In this paper, three popular MVI algorithms are used to combine with the proposed strategies and to verify their effectiveness. The algorithms are simply described as follows,

  • Mean Imputation (MI) [4]. MI either finds the mode when the attribute is discrete, or calculates the average of the same attribute throughout all instances when the attribute is continuous, to fill the missing attribute value.

  • KNN Imputation (KNNI) [6]. KNNI firstly calculates the distances between the missing instance and all other instances which do not miss the same attribute, and then finds its K nearest neighbors, finally only use the average of the same attribute from these K instances to fill the missing attribute.

  • Bayesian principal component analysis imputation (BPCAI) [17]. In comparison with MI and KNNI, the BPCAI is a more complex MVI technique. It orderly conducts three elementary processes, (1) principle component regression, (2) Bayesian estimation, and (3) an expectation–maximization (EM)-like repetitive algorithm.

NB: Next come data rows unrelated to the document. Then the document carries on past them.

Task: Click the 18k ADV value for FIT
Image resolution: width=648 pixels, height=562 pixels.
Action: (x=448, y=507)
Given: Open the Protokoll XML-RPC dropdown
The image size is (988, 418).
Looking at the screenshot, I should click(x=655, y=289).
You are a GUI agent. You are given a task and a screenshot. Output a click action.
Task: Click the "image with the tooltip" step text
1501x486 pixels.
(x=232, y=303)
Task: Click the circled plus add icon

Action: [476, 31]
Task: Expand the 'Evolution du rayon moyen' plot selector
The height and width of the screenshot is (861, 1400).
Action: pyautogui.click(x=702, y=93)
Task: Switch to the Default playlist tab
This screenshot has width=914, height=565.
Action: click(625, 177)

According to the description above, we can observe that both MI and BPCAI take advantage of the global information to impute the missing values, while KNNI only utilizes the local correlation information. In addition, we also find that both MI and KNNI can adapt the instance weights, thus they can be combined with both AS and WAS strategies. However, BPCAI can only be integrated into the AS strategy. In practical applications, any one imputation algorithm can replace these three algorithms into the slide time window.

Experiments

Data Sets Description

First, to better verify the effectiveness and feasibility of the proposed strategies, three synthetic streaming data sets are generated. Here, each data set covers a concept drift type, namely sudden drift, incremental drift and reoccurring drift, respectively [23, 25,26,27]. Moreover, to simplify the algorithms comparison and data generation, we suppose all data sets only consist continuous attributes and in each data set, any one data chunk satisfies the Gaussian distribution, as well for each data set, it has 12 chunks, where each chunk has 50 instances. To avoid the instance is completely missing, each instance is assigned ten attributes which satisfy the same distribution. The detailed distribution information for each data set is summarized in Table 1. Furthermore, the distributions' means can be more intuitively observed in Fig. 2.

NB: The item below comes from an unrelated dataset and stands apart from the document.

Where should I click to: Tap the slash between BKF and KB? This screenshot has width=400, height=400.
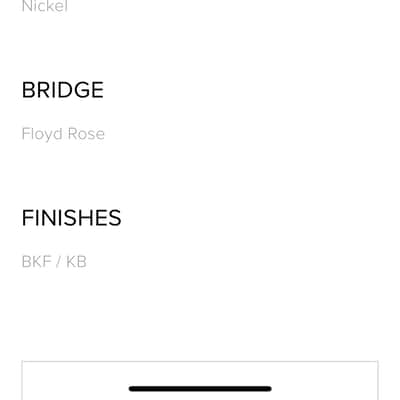coord(58,262)
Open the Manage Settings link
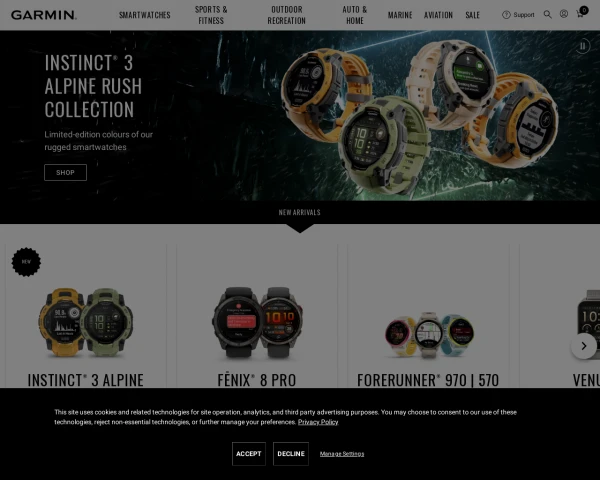 [x=342, y=454]
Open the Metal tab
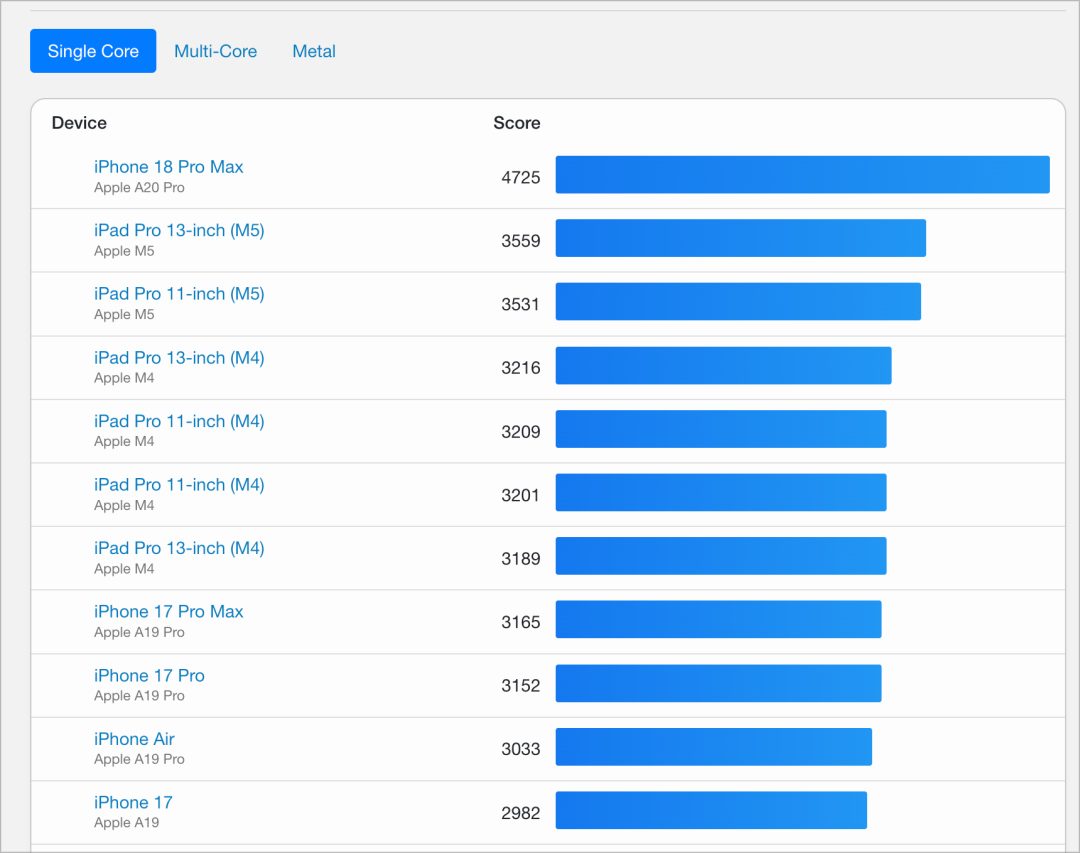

Table 1 Description about the synthetic data sets
Fig. 2
figure 2

The variation of the distributions' means on three data sets. From top to down, the synthetic data sets are Sudden, Reoccurring and Incremental, respectively

As for real-world data, we used two data sets, namely electricity and weather, respectively. The electricity dataset was acquired from electricity supplier in New South Wales (NSW), Australia. It consists of 45,312 instances, each with eight attributes. The first attribute is the date, the second attribute is the day of week (1–7), followed by the period of day (1–48). The remaining five attributes represents NSW electricity price, NSW electricity demand, Victoria electricity price, Victoria electricity demand, and the amount of electricity scheduled for transfer between the two states. The electricity data set is available at http://moa.cms.waika to.ac.nz/datasets/. As for the weather data set, it is indeed a subset of noaa data, which contains the real whether records more than 50 years aiming to predict whether rain precipitation was observed on each day. It also contains eight attributes, namely Temperature, Dew Point, Sea level pressure, Visibility, Average wind speed, Maximum sustained wind speed, Maximum temperature and Minimum Temperature, respectively. The weather data set can be downloaded from ftp://ftp.ncdc.noaa.gov/pub/data/gsod. The detailed description about these two data sets is presented in Table 2.

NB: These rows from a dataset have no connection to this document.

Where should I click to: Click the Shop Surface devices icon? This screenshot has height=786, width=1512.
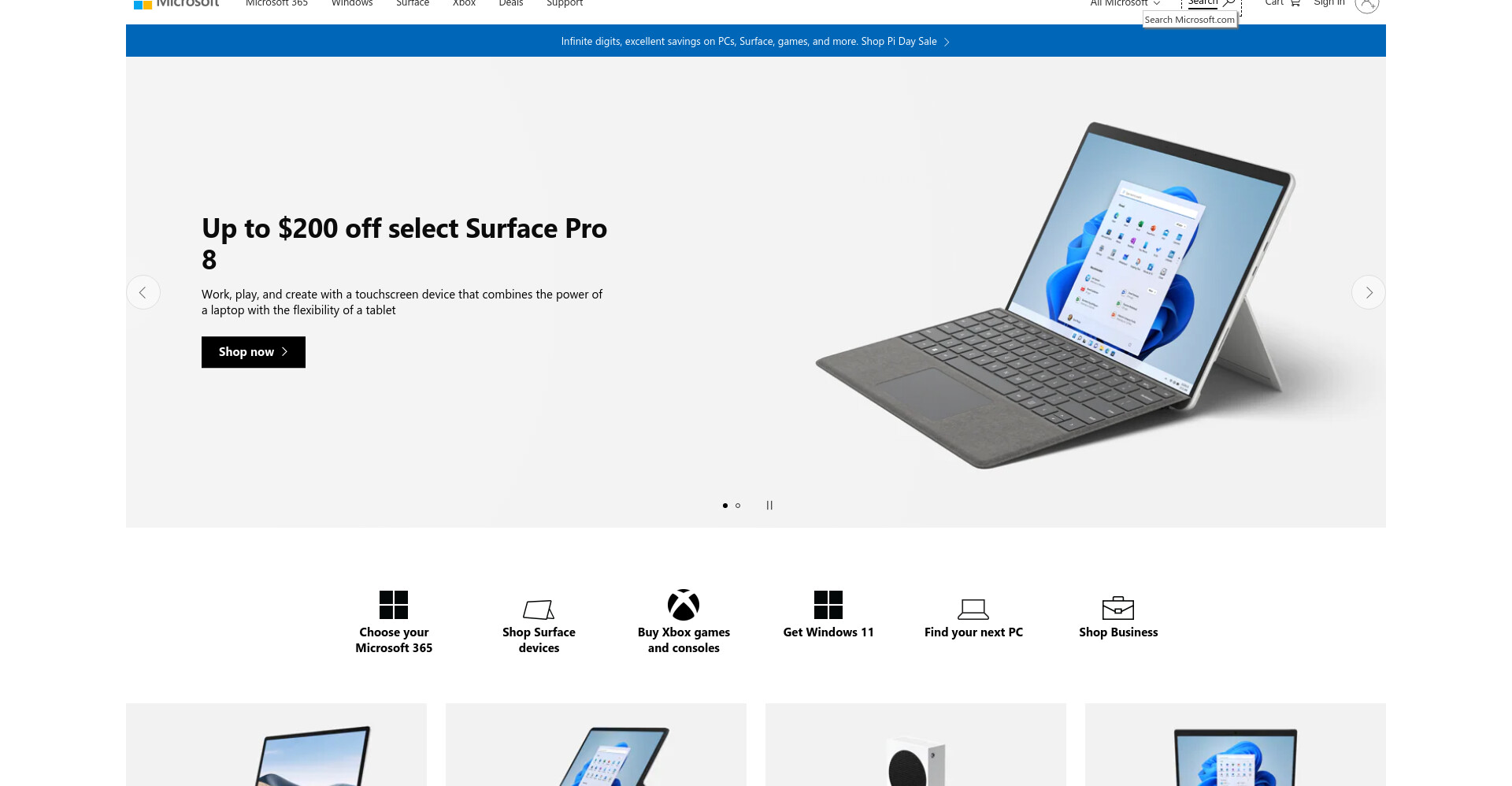(x=539, y=610)
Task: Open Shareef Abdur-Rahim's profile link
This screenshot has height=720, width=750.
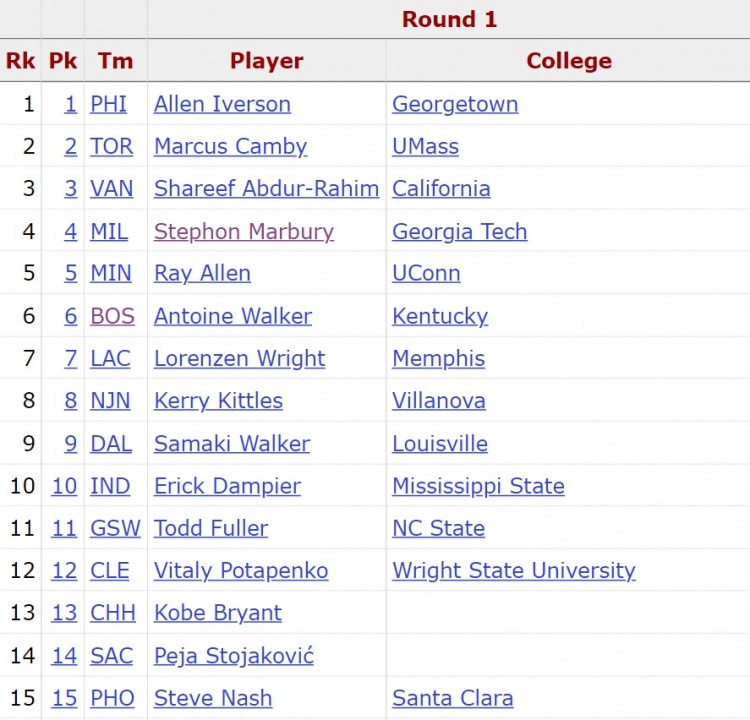Action: point(266,188)
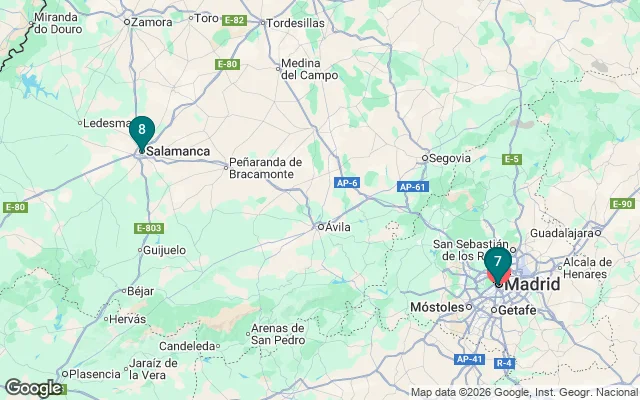
Task: Click the E-803 road badge
Action: (x=149, y=228)
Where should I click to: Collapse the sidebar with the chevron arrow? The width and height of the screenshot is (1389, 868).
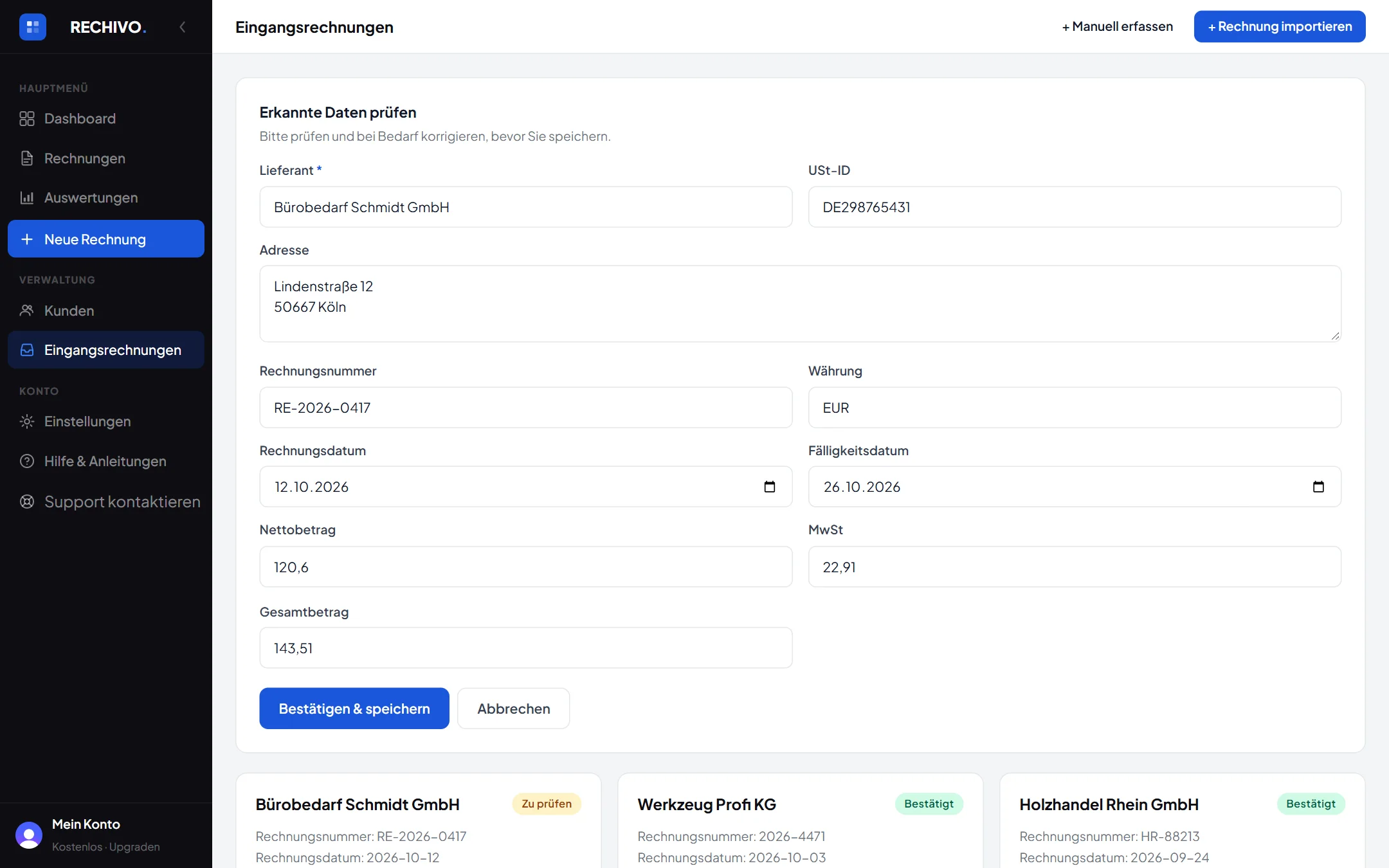183,27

Table 2 Description about the real-world data sets

Experimental Settings

In the experiments, for MI and KNNI, each is combined with three different strategies, i.e., Baseline, AS and WAS, while for BPCAI, it only associates with two strategies, i.e., Baseline and AS, as it is not available for WAS. That means there exist eight different algorithms, namely Baseline-MI, AS-MI, WAS-MI, Baseline-KNNI, AS-KNNI, WAS-KNNI, Baseline-BPCAI and AS-BPCAI respectively. For each MVI algorithm, we independently compare its several combination strategies.

A popular metric called RMSE (Root Mean Square Error) is used for evaluating the performance of MVI and comparing various algorithms. RMSE can be calculated by,

$${\text{RMSE = }}\sqrt {(\sum {(\hat{y} - y)^{2} } )/N}$$
(3)

where \(y\) and \(\hat{y}\) indicate the real and estimated values of a specific attribute, respectively. As for N, it is the number of missing attributes. It is clear that, the nearer the real values and the estimated values are, the smaller the RMSE is, and also the better the MVI algorithm is.

Without loss of generality, we designate 5% random missing rate for the data streams. That means on each data set, 5% places are replaced randomly. To simulate the real-world application, the data can be received one by one. The final RMSE results are given in the form of mean value of 50 times' random runnings, i.e., for each running, the missing places in the data set are randomly replaced.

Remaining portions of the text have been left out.